Ignore “trash” fields that you do not want to retain in Evergreen
If you use marc2bre.pl
to convert your MARC records from the MARC-8
encoding to the UTF-8 encoding, it relies
on the MARC::Charset Perl
module to complete the conversion. When importing a large set of items, you can speed up the process by using a
utility like marc4j
or marcdumper
to convert the records
to MARC21XML
and UTF-8
before running them through marc2bre.pl with the
–marctype=XML
flag to tell marc2bre.pl that the records are already in MARC21XML
format with
the UTF-8
encoding.
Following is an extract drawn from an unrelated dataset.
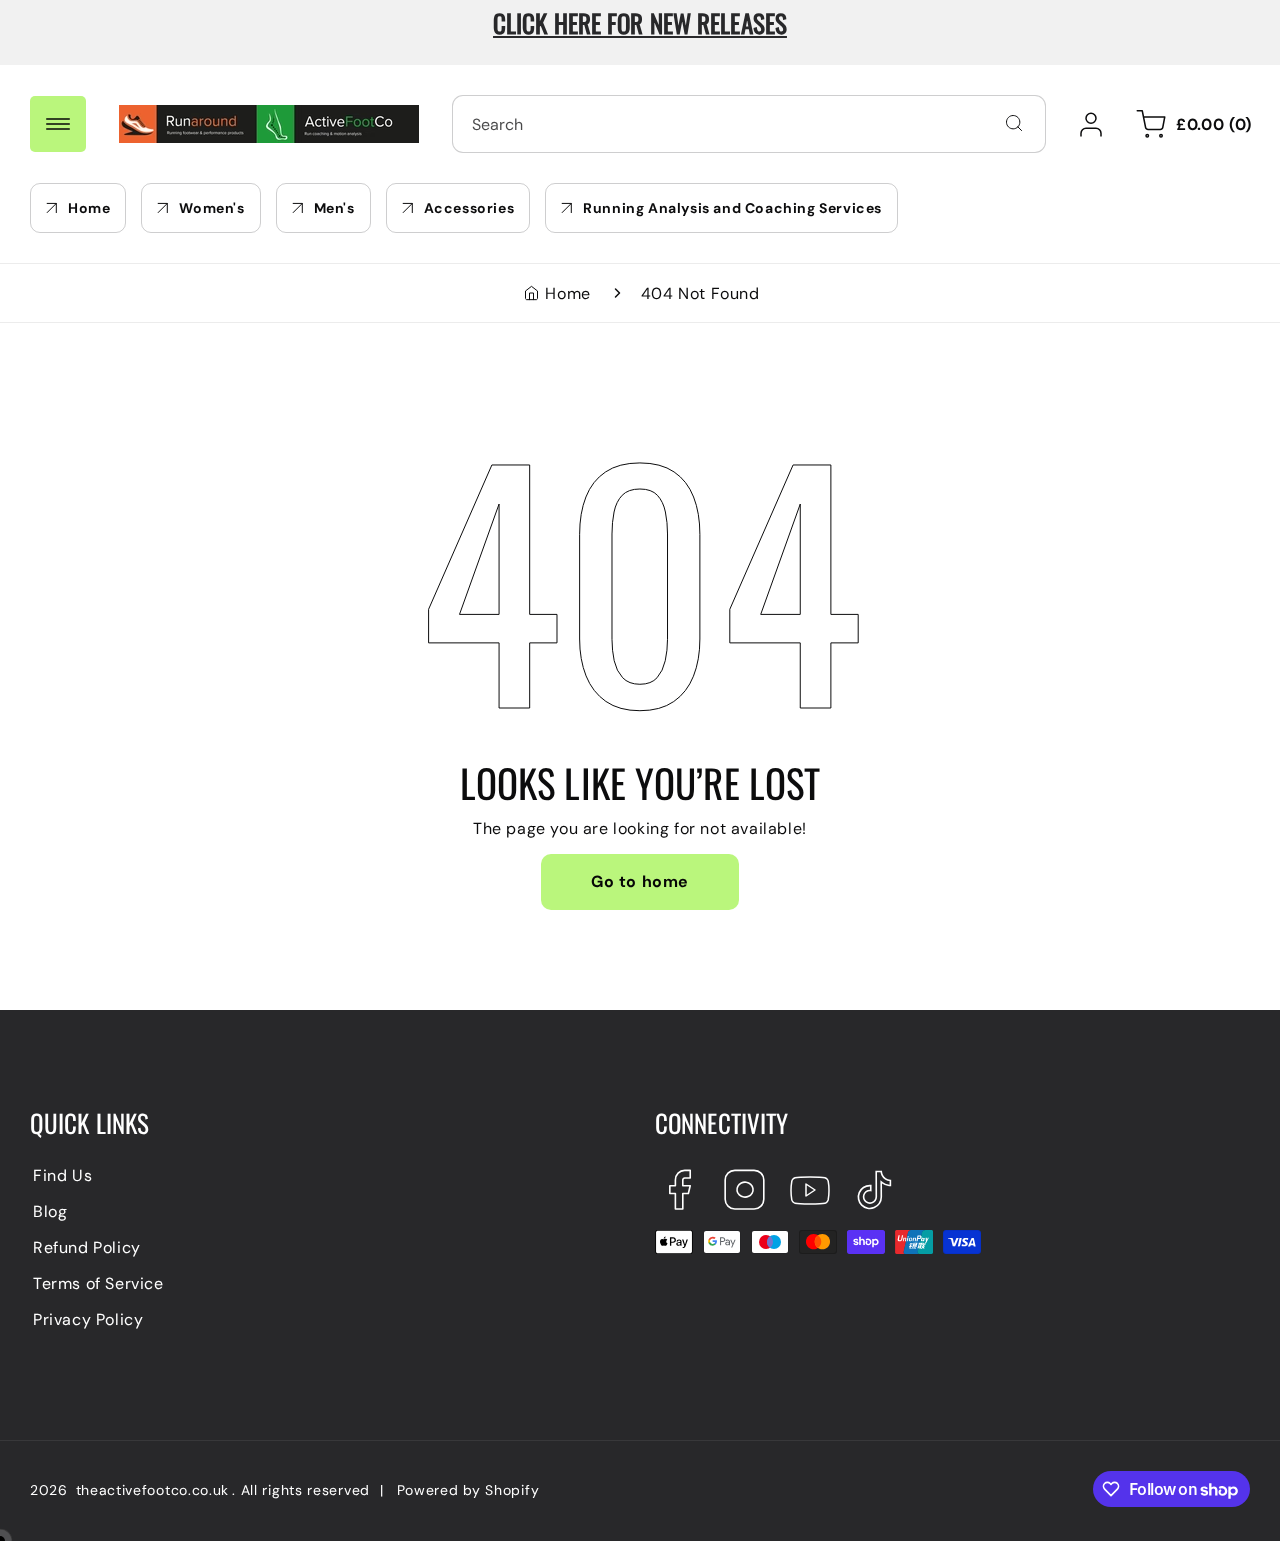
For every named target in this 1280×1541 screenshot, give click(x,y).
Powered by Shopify (468, 1490)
If you take this approach, due to a current limitation of MARC::File::XML
you have to do a
horrible thing and ensure that there are no namespace prefixes in front of the element names. marc2bre.pl
cannot parse the following
example:
<?xml version="1.0" encoding="UTF-8" ?> <marc:collection xmlns:marc="http://www.loc.gov/MARC21/slim" xmlns:xsi="http://www.w3.org/2001/XMLSchema-instance" xsi:schemaLocation="http://www.loc.gov/MARC/slim http://www.loc.gov/standards/marcxml/schema/MARC21slim.xsd"> <marc:record> <marc:leader>00677nam a2200193 a 4500</marc:leader> <marc:controlfield tag="001">H01-0000844</marc:controlfield> <marc:controlfield tag="007">t </marc:controlfield> <marc:controlfield tag="008">060420s1950 xx 000 u fre d</marc:controlfield> <marc:datafield tag="040" ind1=" " ind2=" "> <marc:subfield code="a">CaOHCU</marc:subfield> <marc:subfield code="b">fre</marc:subfield> </marc:datafield> ... ;
But marc2bre.pl can parse the same example with the namespace prefixes removed:
<?xml version="1.0" encoding="UTF-8" ?> <collection xmlns:marc="http://www.loc.gov/MARC21/slim" xmlns:xsi="http://www.w3.org/2001/XMLSchema-instance" xsi:schemaLocation="http://www.loc.gov/MARC/slim http://www.loc.gov/standards/marcxml/schema/MARC21slim.xsd"> <record> <leader>00677nam a2200193 a 4500</leader> <controlfield tag="001">H01-0000844</controlfield> <controlfield tag="007">t </controlfield> <controlfield tag="008">060420s1950 xx 000 u fre d</controlfield> <datafield tag="040" ind1=" " ind2=" "> <subfield code="a">CaOHCU</subfield> <subfield code="b">fre</subfield> </datafield> ... ;
Once you have your records in Open-ILS JSON
ingest format, you then need to use pg_loader.pl to convert these records into a
set of SQL
statements that you can use to
load the records into PostgreSQL. The –order
and –autoprimary
command line options (bre, mrd, mfr, etc) map to class IDs defined in
/openils/conf/fm_IDL.xml
.
One you have loaded the records into PostgreSQL, you can create metarecord entries in the metabib.metarecord table by running the following SQL
:
psql evergreen
# \i /home/opensrf/Evergreen-ILS-1.6*/src/extras/import/quick_metarecord_map.sql
Metarecords are required to place holds on items, among other actions.